(Dataset records)
>>>

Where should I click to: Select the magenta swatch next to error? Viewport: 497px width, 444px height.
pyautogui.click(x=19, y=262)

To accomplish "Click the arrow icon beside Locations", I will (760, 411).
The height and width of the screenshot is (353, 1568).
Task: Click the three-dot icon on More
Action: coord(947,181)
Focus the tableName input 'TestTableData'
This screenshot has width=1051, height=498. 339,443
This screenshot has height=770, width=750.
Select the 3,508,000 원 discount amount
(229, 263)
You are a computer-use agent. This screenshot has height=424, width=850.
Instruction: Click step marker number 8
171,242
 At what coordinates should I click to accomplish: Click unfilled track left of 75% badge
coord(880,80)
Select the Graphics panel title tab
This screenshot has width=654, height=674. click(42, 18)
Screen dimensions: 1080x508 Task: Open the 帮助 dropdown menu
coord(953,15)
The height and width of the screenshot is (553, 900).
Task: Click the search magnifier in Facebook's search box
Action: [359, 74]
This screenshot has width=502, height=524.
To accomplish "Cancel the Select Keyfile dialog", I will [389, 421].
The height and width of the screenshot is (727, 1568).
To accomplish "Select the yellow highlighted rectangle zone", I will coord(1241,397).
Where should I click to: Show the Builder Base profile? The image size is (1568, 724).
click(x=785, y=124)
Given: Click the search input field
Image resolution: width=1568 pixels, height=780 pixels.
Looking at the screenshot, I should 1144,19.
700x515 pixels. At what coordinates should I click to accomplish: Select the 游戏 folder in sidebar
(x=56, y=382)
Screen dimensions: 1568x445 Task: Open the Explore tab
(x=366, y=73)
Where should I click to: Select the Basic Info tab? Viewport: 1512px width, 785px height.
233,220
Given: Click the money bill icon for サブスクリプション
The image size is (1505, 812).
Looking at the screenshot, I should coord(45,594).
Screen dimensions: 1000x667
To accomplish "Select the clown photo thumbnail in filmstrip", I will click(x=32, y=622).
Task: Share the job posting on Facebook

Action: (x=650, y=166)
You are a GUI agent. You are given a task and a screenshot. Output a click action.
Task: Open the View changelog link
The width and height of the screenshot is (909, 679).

<<<

*TASK ITEM:*
All that the answer may hold is the lines from the one with "The height and width of the screenshot is (727, 1568)." through the end of the data, set down exactly as they appear.

*WRITTEN SOLUTION:*
The height and width of the screenshot is (727, 1568).
To accomplish "Select the yellow highlighted rectangle zone", I will coord(1241,397).
Where should I click to: Show the Builder Base profile? The image size is (1568, 724).
click(x=785, y=124)
Given: Click the search input field
Image resolution: width=1568 pixels, height=780 pixels.
Looking at the screenshot, I should 1144,19.
700x515 pixels. At what coordinates should I click to accomplish: Select the 游戏 folder in sidebar
(x=56, y=382)
Screen dimensions: 1568x445 Task: Open the Explore tab
(x=366, y=73)
Where should I click to: Select the Basic Info tab? Viewport: 1512px width, 785px height.
233,220
Given: Click the money bill icon for サブスクリプション
The image size is (1505, 812).
Looking at the screenshot, I should coord(45,594).
Screen dimensions: 1000x667
To accomplish "Select the clown photo thumbnail in filmstrip", I will click(x=32, y=622).
Task: Share the job posting on Facebook

Action: (x=650, y=166)
You are a GUI agent. You are given a task and a screenshot. Output a click action.
Task: Open the View changelog link
The width and height of the screenshot is (909, 679).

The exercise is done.